> Aim:
Copy the records below line for line, starting from their first line and ending with the line that contains "click(x=372, y=568)". Include both end lines.

[Rows of pointing data]
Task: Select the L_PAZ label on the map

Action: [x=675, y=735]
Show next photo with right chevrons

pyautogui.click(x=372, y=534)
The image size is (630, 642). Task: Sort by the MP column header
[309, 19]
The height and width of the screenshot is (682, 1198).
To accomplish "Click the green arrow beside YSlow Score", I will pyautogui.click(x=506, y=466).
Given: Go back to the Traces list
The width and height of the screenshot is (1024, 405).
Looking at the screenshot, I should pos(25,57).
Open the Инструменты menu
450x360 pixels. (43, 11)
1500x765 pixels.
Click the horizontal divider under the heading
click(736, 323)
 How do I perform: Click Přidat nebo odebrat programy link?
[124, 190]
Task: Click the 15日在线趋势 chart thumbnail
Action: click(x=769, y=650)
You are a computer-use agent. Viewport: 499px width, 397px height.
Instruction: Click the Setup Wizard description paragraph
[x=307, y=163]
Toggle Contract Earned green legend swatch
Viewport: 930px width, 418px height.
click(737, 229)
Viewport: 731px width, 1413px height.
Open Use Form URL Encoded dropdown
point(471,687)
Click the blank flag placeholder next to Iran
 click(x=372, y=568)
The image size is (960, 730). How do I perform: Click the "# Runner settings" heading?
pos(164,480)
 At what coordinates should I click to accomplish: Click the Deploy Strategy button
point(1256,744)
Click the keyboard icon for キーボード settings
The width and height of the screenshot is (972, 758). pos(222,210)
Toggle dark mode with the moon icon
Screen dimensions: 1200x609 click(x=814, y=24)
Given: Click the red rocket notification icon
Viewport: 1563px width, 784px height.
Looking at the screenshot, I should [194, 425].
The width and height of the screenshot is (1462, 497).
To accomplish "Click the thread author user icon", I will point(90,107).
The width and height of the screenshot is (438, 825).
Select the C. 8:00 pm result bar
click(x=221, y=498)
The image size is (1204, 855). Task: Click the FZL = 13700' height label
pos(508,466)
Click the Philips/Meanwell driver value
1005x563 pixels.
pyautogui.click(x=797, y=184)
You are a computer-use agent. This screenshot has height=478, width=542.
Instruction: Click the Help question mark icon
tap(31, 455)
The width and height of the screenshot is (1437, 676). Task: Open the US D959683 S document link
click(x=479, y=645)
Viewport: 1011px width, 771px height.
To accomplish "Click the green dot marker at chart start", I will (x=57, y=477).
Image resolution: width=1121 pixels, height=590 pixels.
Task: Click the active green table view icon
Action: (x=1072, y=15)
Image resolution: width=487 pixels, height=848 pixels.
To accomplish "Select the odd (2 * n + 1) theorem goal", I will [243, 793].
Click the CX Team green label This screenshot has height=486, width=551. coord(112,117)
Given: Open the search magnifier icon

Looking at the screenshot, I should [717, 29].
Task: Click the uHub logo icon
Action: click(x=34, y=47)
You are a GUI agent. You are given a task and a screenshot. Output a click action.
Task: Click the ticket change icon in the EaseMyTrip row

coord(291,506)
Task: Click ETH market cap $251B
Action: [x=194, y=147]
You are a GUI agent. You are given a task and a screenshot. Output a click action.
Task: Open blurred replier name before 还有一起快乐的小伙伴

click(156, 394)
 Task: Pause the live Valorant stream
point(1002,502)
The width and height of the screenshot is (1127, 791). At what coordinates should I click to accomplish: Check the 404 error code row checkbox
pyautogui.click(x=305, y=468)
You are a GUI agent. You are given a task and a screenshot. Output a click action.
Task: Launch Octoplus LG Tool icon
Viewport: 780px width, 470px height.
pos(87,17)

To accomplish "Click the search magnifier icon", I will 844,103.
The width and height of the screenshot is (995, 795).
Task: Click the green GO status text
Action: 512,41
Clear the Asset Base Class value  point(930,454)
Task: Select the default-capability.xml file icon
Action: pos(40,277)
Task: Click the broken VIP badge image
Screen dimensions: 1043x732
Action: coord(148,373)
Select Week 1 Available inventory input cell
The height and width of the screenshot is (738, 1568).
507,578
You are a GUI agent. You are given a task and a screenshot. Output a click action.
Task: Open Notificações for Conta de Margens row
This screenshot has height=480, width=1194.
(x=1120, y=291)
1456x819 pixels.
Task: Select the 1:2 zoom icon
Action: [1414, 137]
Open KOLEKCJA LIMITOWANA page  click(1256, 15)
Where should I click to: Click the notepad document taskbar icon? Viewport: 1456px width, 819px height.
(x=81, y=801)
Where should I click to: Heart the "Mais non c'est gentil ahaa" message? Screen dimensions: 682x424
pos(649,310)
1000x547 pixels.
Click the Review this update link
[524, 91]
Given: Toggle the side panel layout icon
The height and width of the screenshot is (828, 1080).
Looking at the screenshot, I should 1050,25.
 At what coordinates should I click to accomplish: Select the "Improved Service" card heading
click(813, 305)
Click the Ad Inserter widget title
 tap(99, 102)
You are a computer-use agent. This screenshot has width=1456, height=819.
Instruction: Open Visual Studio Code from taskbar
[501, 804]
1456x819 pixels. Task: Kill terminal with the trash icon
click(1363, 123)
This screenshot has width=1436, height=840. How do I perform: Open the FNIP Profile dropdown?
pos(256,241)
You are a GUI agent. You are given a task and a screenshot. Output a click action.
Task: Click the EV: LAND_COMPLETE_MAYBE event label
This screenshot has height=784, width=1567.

> Solution for this task:
Task: Select the L_PAZ label on the map

Action: [x=675, y=735]
Show next photo with right chevrons

pyautogui.click(x=372, y=534)
The image size is (630, 642). Task: Sort by the MP column header
[309, 19]
The height and width of the screenshot is (682, 1198).
To accomplish "Click the green arrow beside YSlow Score", I will pyautogui.click(x=506, y=466).
Given: Go back to the Traces list
The width and height of the screenshot is (1024, 405).
Looking at the screenshot, I should pos(25,57).
Open the Инструменты menu
450x360 pixels. (43, 11)
1500x765 pixels.
Click the horizontal divider under the heading
click(736, 323)
 How do I perform: Click Přidat nebo odebrat programy link?
[124, 190]
Task: Click the 15日在线趋势 chart thumbnail
Action: click(x=769, y=650)
You are a computer-use agent. Viewport: 499px width, 397px height.
Instruction: Click the Setup Wizard description paragraph
[x=307, y=163]
Toggle Contract Earned green legend swatch
Viewport: 930px width, 418px height.
click(737, 229)
Viewport: 731px width, 1413px height.
Open Use Form URL Encoded dropdown
point(471,687)
Click the blank flag placeholder next to Iran
 click(x=372, y=568)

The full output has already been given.